It says: yeah, i've found intel-hda sound card, lets configure it and save configs.

After all still no sound.

I've read Ubuntu topics with the same trouble and found "solution": get ubuntu kernel patches and then rebuild kernel.

*gone to test*

----------

## GivePeaceAChance

What programs are you using to test sound?
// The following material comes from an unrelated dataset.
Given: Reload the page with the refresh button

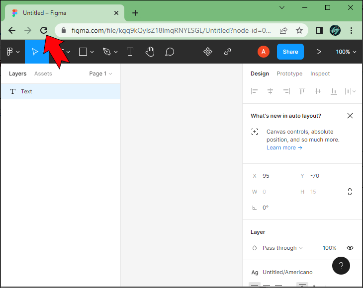Looking at the screenshot, I should pyautogui.click(x=44, y=30).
I'm working on my hda intel audio myself, and for me, I wasn't getting any audio in audacious because in Audacious's preferences, I hadn't set the audio right.  :Razz: 

----------

## ctgmao

Hello

Check whether the program you are using requires OSS, if that mark will require kj

```
CONFIG_SND_OSSEMUL=y

CONFIG_SND_MIXER_OSS=y

CONFIG_SND_PCM_OSS=y

CONFIG_SND_PCM_OSS_PLUGINS=y
```

If he does not certain brand in the kernel without being as module, but as permanent.

----------

## aster_x

I test sound using mplayer:

mplayer /usr/share/sounds/k3b_success1.wav

----------

## OmSai

 *aster_x wrote:*   

> I test sound using mplayer

 Mplayer sources many audio and video codecs.

Try using aplay instead.

----------

## rrbrussell

use alsamixer to make sure that the volume for the pcm, and main channels is turned all the way up.

----------

## GivePeaceAChance

^^ I wouldn't turn it ALL the way up, as that will be REALLY loud and can damage the speakers (in the long run?) Around 50 range is better. turn it up if you hear nothing, but turn it down afterwards.

----------

## pjj

I got the same laptop as you and can't get my sound working, using ubuntu on my laptop now, can you link me the information about the ubuntu patches you were talking about earlier?

----------

## pjj

I got it to work now, somehow following the guide linked in the 5720g wiki made it work.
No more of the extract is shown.